Retype the lines of the material below, exactly and only, from the one containing "You are a GUI" through the last line, with pictures left out.
[Opening STORED DATA section]
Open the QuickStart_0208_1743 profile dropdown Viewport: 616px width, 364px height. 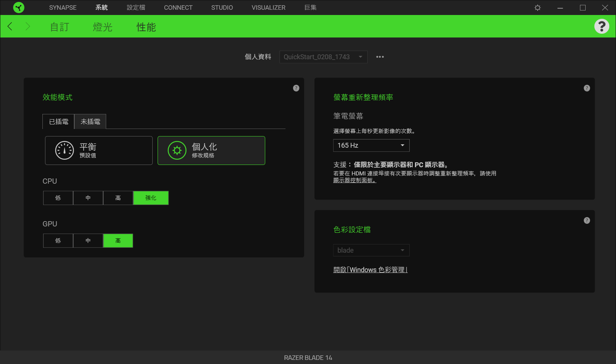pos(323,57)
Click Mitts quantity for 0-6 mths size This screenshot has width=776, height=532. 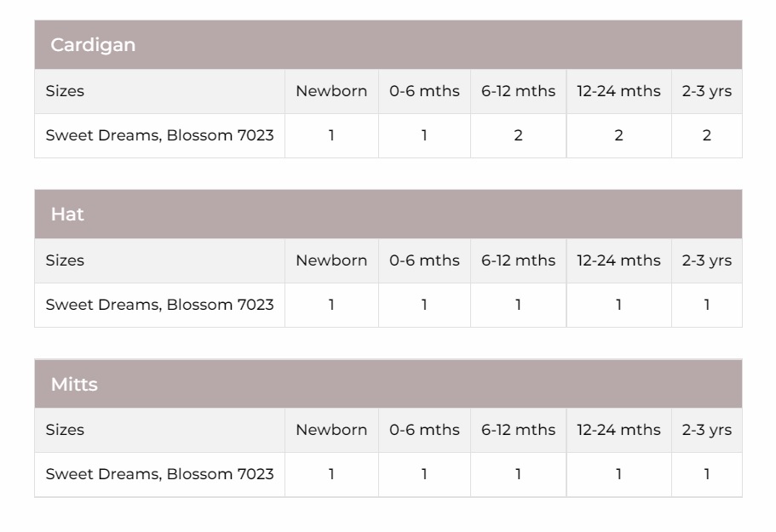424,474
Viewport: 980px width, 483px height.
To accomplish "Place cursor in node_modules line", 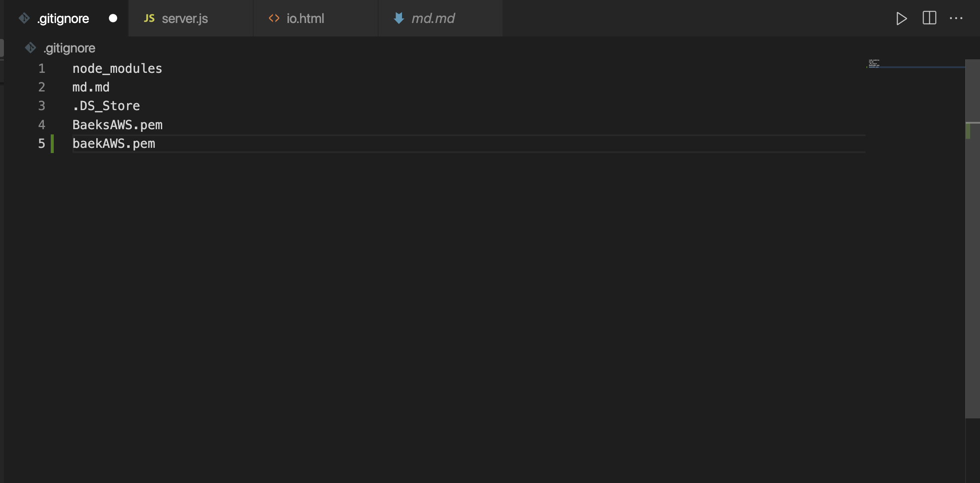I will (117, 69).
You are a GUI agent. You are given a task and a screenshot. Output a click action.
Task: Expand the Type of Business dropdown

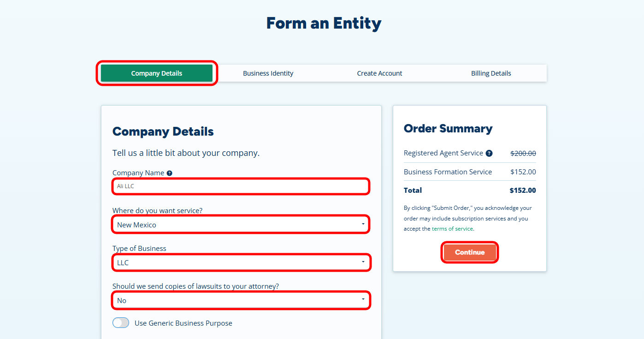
[Closing STORED DATA section]
REPLY TO THE EXERCISE →
You are a GUI agent. You are given a task and a screenshot. Output a click action.
Task: Expand the Type of Business dropdown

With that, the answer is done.